I’m looking to get a new saw. I want to use it to prep material for CNC machining. I work with alu but also titanium and steel. I also cut a lot of thin walled titanium tube. .035 ish thickness. How about one of of those Fein metal chop saws? Is that a good investment or do I need a different saw? I have a combo band saw shop fox saw but I hate it. It’s slow and not very accurate.

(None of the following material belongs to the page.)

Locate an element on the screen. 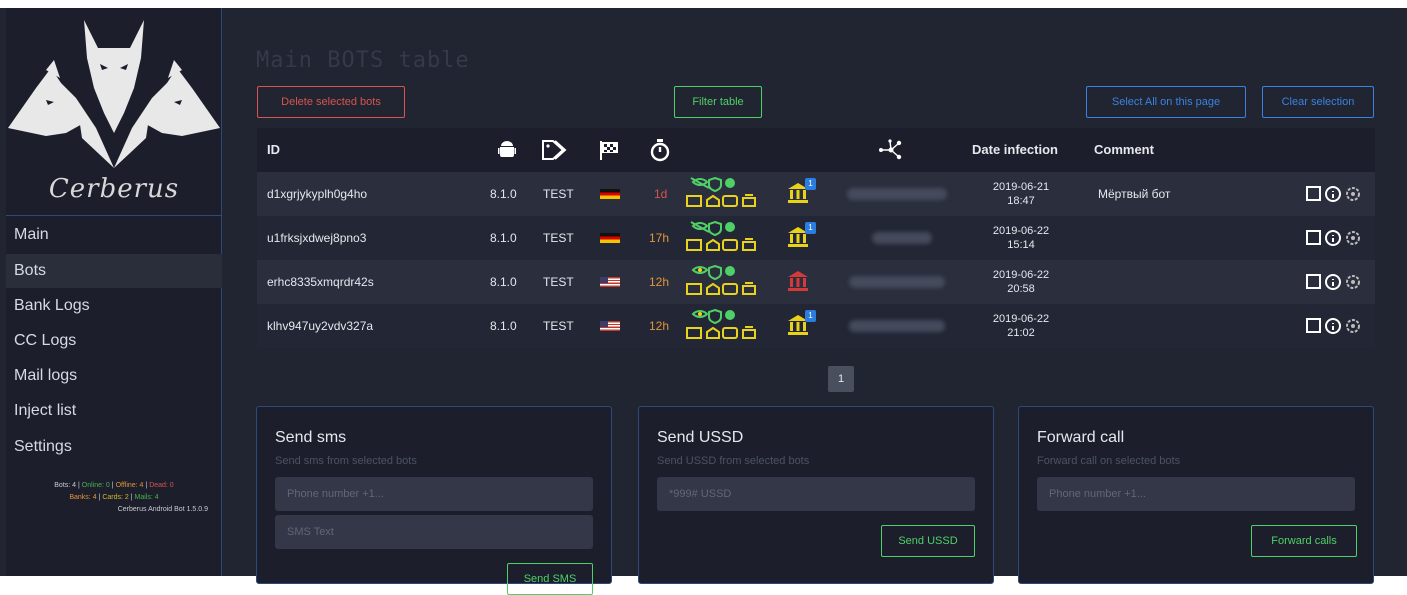  bot-comment: Мёртвый бот is located at coordinates (1134, 194).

I purchased this saw a while ago and I am very happy with it. holds pretty good tolerances and cuts down on machine time. I have 2 blades 1 I only use for aluminum and the other for steel/stainless.
https://www.amazon.com/DEWALT-DW872-14-Inch-Multi-Cutter-Saw/dp/B0000302QS
 
Mind your clamping whatever you do on thin wall. You can get the smallest dimples/dents from the clamp that don't show up until finishing.
 
At work we had a project for some work platforms out of SS 1.5 square tubing. A lot of cuts and some at 45 deg. I told the boss the best bet was a cold saw. Relatively bur free cutting. To expensive, so one of the other guys picked out the Dewalt. I looked at the RPM and said I wouldn't touch it. As expected it tore up 2 blades right away. Way to fast for SS. Did a bang up job on 6" pvc though even with the bad blade. Now it sits gathering dust.

One thing that may have given it a chance would be to put a clamp on both sides of the stock to keep the vibration down. The stock fence and clamp is not too good in my opinion.

Dave
 
What sort of finish/accuracy do you need on the cut? For "rough cutting" you might consider relatively cheap cutoff blades in what thermite would call an ignorant angle grinder, or maybe in a Foredom for small diameter stuff.

-Marty-
 
Are you doing really, really high production or a more moderate rate?

Your answer will make a big difference in recommendations.